I heard lyrics in a song that said something like, we plant the seeds and then God’s the one holding the watering can. We are just called to plant the seeds. He is the one that grows them into a life of beautiful and plentiful fruit.

The more I reflected on that lesson, the more I realized it applies just as much in the exam room as it does in everyday life. As healthcare providers, we spend our days helping people. We help them navigate uncertainty. We help them understand their options. We help them make decisions that may improve their health and quality of life. We educate. We guide. We coach. We explain.

But if we’re honest, some of the most difficult and challenging patient interactions happen when we meet a patient who isn’t doing what we believe they should be doing.

The patient who continues smoking.

The patient who doesn’t take the medication.

The patient who refuses lifestyle changes.

The patient who keeps returning with the same problem.

It’s easy to feel responsible for changing them. It’s easy to believe that if we could just explain it one more way, maybe this time something would click.

But most patients don’t need another lecture. Many already know what they should do. What they need first is to feel seen. To feel heard. To know they matter. They need someone who brings a posture of listening and a heart that seeks to understand their story.

I’ve come to believe that one of the greatest gifts we can bring into any conversation—whether with a patient, a friend, a family member, or a stranger—is not our ability to share profound wisdom — but instead our ability to carry God’s presence.

Presence brings peace. Presence listens. Presence creates room for people to think, reflect, and hear what God may already be speaking to their hearts.

And when God chooses to use us, He often doesn’t ask us to deliver a lengthy message. Sometimes He gives us a single sentence, question, word of encouragement, or a perspective that plants a seed. Then He asks us to trust Him with the outcome and the timeline of that outcome.

The older I get, the more convinced I am that people are rarely transformed because someone told them what to do. They are transformed when they encounter love, peace, and the presence of God.

Perhaps that is why Jesus was so effective. Before He taught people, they experienced Him. Before they understood truth, they encountered love. Before their lives changed, they were seen.

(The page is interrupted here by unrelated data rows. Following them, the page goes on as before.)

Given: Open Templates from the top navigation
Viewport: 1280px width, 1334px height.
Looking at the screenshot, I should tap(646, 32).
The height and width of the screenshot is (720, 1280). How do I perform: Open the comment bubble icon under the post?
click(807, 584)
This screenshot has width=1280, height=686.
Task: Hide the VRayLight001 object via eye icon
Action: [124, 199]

As I’ve reflected on my own journey, I’ve realized this may have been the repentance God was inviting me into all along:

To stop carrying responsibility for changing people.

To stop striving.

To stop leading with my own agenda.

Because we are not called to be the source. We are called to be the vessel and to bring His presence. We plant the seeds. God does the growing.

I planted, Apollos watered, but God gave the growth. So neither he who plants nor he who waters is anything, but only God who gives the growth. He who plants and he who waters are one, and each will receive his wages according to his labor. For we are God’s fellow workers. You are God’s field, God’s building.